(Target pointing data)

- - - - - - -

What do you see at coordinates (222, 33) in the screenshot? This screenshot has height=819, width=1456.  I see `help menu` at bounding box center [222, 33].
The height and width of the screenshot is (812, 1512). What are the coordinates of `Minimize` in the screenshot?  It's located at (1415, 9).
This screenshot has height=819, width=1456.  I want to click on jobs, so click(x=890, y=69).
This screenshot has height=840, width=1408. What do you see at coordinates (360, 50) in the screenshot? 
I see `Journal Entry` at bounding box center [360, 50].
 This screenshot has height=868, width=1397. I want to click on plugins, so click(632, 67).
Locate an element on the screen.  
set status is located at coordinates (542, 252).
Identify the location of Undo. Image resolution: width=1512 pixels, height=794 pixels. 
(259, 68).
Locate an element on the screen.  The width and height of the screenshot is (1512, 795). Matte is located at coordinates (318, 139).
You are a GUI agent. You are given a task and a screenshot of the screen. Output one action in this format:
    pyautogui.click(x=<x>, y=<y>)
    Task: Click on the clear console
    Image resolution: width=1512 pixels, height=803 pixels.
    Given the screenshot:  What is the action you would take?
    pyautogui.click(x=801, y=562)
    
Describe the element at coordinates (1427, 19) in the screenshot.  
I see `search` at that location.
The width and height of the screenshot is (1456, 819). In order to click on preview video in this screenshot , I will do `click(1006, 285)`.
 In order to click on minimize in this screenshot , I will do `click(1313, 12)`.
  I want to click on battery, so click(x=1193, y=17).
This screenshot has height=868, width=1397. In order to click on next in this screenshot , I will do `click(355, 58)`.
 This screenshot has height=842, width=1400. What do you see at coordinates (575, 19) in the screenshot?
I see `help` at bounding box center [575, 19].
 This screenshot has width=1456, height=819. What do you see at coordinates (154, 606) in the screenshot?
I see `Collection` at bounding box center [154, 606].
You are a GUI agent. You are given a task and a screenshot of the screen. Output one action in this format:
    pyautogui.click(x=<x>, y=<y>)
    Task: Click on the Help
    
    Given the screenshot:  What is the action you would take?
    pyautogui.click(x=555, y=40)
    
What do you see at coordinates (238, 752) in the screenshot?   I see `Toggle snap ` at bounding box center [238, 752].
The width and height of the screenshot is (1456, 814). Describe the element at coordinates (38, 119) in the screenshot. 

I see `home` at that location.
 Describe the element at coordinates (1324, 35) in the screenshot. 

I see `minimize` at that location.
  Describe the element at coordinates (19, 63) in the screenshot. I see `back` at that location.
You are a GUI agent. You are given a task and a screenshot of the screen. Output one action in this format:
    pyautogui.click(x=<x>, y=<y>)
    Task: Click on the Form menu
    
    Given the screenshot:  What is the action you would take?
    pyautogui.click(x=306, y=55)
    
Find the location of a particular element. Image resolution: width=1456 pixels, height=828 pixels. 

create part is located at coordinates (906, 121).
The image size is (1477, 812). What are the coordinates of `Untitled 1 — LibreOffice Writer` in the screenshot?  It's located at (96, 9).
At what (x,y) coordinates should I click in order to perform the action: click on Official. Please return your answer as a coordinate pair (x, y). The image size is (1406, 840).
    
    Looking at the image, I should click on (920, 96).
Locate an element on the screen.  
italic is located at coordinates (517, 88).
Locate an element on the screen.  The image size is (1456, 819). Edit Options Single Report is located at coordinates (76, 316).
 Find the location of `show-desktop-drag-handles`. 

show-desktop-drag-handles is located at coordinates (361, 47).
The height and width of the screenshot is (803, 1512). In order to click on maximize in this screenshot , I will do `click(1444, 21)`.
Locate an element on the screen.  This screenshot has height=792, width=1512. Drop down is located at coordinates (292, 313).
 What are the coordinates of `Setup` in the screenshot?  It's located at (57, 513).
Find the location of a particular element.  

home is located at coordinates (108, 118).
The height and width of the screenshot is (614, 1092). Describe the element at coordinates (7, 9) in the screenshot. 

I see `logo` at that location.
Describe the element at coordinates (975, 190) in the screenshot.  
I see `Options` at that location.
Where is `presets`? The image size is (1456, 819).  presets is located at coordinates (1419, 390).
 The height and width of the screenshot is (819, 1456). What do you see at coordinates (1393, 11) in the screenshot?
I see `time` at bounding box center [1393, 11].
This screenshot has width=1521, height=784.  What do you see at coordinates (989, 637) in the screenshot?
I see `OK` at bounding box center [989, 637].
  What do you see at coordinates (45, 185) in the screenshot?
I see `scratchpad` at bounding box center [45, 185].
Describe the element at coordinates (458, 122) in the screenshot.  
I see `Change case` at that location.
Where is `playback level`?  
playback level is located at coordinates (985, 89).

- - - - - - -

- Job: Retype every line of the listing above with no changes.

- Answer in full:
What do you see at coordinates (222, 33) in the screenshot? This screenshot has height=819, width=1456.  I see `help menu` at bounding box center [222, 33].
The height and width of the screenshot is (812, 1512). What are the coordinates of `Minimize` in the screenshot?  It's located at (1415, 9).
This screenshot has height=819, width=1456.  I want to click on jobs, so click(x=890, y=69).
This screenshot has height=840, width=1408. What do you see at coordinates (360, 50) in the screenshot? 
I see `Journal Entry` at bounding box center [360, 50].
 This screenshot has height=868, width=1397. I want to click on plugins, so click(632, 67).
Locate an element on the screen.  
set status is located at coordinates (542, 252).
Identify the location of Undo. Image resolution: width=1512 pixels, height=794 pixels. 
(259, 68).
Locate an element on the screen.  The width and height of the screenshot is (1512, 795). Matte is located at coordinates (318, 139).
You are a GUI agent. You are given a task and a screenshot of the screen. Output one action in this format:
    pyautogui.click(x=<x>, y=<y>)
    Task: Click on the clear console
    Image resolution: width=1512 pixels, height=803 pixels.
    Given the screenshot:  What is the action you would take?
    pyautogui.click(x=801, y=562)
    
Describe the element at coordinates (1427, 19) in the screenshot.  
I see `search` at that location.
The width and height of the screenshot is (1456, 819). In order to click on preview video in this screenshot , I will do `click(1006, 285)`.
 In order to click on minimize in this screenshot , I will do `click(1313, 12)`.
  I want to click on battery, so click(x=1193, y=17).
This screenshot has height=868, width=1397. In order to click on next in this screenshot , I will do `click(355, 58)`.
 This screenshot has height=842, width=1400. What do you see at coordinates (575, 19) in the screenshot?
I see `help` at bounding box center [575, 19].
 This screenshot has width=1456, height=819. What do you see at coordinates (154, 606) in the screenshot?
I see `Collection` at bounding box center [154, 606].
You are a GUI agent. You are given a task and a screenshot of the screen. Output one action in this format:
    pyautogui.click(x=<x>, y=<y>)
    Task: Click on the Help
    
    Given the screenshot:  What is the action you would take?
    pyautogui.click(x=555, y=40)
    
What do you see at coordinates (238, 752) in the screenshot?   I see `Toggle snap ` at bounding box center [238, 752].
The width and height of the screenshot is (1456, 814). Describe the element at coordinates (38, 119) in the screenshot. 

I see `home` at that location.
 Describe the element at coordinates (1324, 35) in the screenshot. 

I see `minimize` at that location.
  Describe the element at coordinates (19, 63) in the screenshot. I see `back` at that location.
You are a GUI agent. You are given a task and a screenshot of the screen. Output one action in this format:
    pyautogui.click(x=<x>, y=<y>)
    Task: Click on the Form menu
    
    Given the screenshot:  What is the action you would take?
    pyautogui.click(x=306, y=55)
    
Find the location of a particular element. Image resolution: width=1456 pixels, height=828 pixels. 

create part is located at coordinates (906, 121).
The image size is (1477, 812). What are the coordinates of `Untitled 1 — LibreOffice Writer` in the screenshot?  It's located at (96, 9).
At what (x,y) coordinates should I click in order to perform the action: click on Official. Please return your answer as a coordinate pair (x, y). The image size is (1406, 840).
    
    Looking at the image, I should click on (920, 96).
Locate an element on the screen.  
italic is located at coordinates (517, 88).
Locate an element on the screen.  The image size is (1456, 819). Edit Options Single Report is located at coordinates (76, 316).
 Find the location of `show-desktop-drag-handles`. 

show-desktop-drag-handles is located at coordinates (361, 47).
The height and width of the screenshot is (803, 1512). In order to click on maximize in this screenshot , I will do `click(1444, 21)`.
Locate an element on the screen.  This screenshot has height=792, width=1512. Drop down is located at coordinates (292, 313).
 What are the coordinates of `Setup` in the screenshot?  It's located at (57, 513).
Find the location of a particular element.  

home is located at coordinates (108, 118).
The height and width of the screenshot is (614, 1092). Describe the element at coordinates (7, 9) in the screenshot. 

I see `logo` at that location.
Describe the element at coordinates (975, 190) in the screenshot.  
I see `Options` at that location.
Where is `presets`? The image size is (1456, 819).  presets is located at coordinates (1419, 390).
 The height and width of the screenshot is (819, 1456). What do you see at coordinates (1393, 11) in the screenshot?
I see `time` at bounding box center [1393, 11].
This screenshot has width=1521, height=784.  What do you see at coordinates (989, 637) in the screenshot?
I see `OK` at bounding box center [989, 637].
  What do you see at coordinates (45, 185) in the screenshot?
I see `scratchpad` at bounding box center [45, 185].
Describe the element at coordinates (458, 122) in the screenshot.  
I see `Change case` at that location.
Where is `playback level`?  
playback level is located at coordinates (985, 89).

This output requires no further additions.